Ok, I see no reviews for this camera. This accords with its general low profile, which probably results partly from Sony's policy of producing a number of very similar cameras with slightly different model names. Anyway, here's a review...

This was the last of a line of several cameras descended from the A-55 which all used the same A-55 body shape. Its sensor is the rather well-regarded 16MP one which featured in the A-55, A-35 and several NEX cameras.

I bought mine in December 2014 because I wanted to renew my association with Minolta A lenses, some of which I used in the early 90's, and because I have struggled a bit with the technical errors built into my Olympus E-PM2 cameras (of which I have two) which mitigate against consistently sharp images despite a decent (Sony) sensor, good AF system, and excellent processing engine. This is not the place for my review of the E-PM2, or of my former Canon DSLRs, though.

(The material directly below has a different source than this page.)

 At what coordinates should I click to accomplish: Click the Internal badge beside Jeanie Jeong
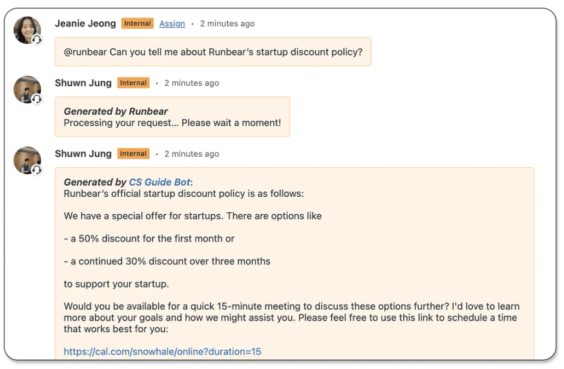point(138,24)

Basically this rather humble and unloved (it seems) Sony A37 is in many ways the best camera I have ever used. Specifically, it delivers consistent sharpness, even with 30 year old Minolta lenses, and has a very responsive feel with palpably low levels of shutter delay.

In a little more detail:

1. The AF speed with 20-30 year old screw drive Minolta A series lenses is outstanding. I can only assume that with modern lenses, it would be better still, but it's really impressive even with lenses which cannot respond as fast as modern ones. This 3+ year-old bottom-line camera focuses faster than my mid-range Canons did, and with greater consistency.

2. Shutter delay is, as I said above, simply palpably low. The camera is light years faster than the reasonably fast and not inexpensive Canon DLSRs I had before my rash move to Olympus. The responsiveness is refreshing.

3. I have not yet experienced even one shot which shows the influence of the shutter shock which so damages the results of many Olympus micro 4/3 cameras. I suspect that the electronic front curtain design of this camera's shutter makes it impossible, but I don't know. Incidentally neither my Canon EOS DSLRS nor Olympus XZ compacts ever suffered from this either.

4. The in-body stabilisation of this camera works very well, and can be left on all the time without ever having a detrimental effect on sharpness (like the Canon EOS lenses which have IS, but sadly unlike the Olympus PEN compacts).

5. The JPEG processing of this camera is light years ahead of what Sony used to be capable of. It impressed me, and it matters to me since I can only very seldom be bothered to shoot RAW.

6. As an SL-T series camera, there is no optical viewfinder, it's true (so technically this is not a true SLR). The good news is that the EVF of this model is very good indeed. It's even better than the nice VF-2 I used to use on the PEN and XZ cameras, and which I sold for twice what I paid for the A-37! It's also streets ahead of any other EVF I have used, like the quite usable one in the Panasonic G2, or the not too good ones I remember from Fuji cameras from years ago. I actually much prefer the view through this EVF to the one I used to get through any of my Canons, even the ones like the 40D which had proper pentaprisms, not just pentamirrors.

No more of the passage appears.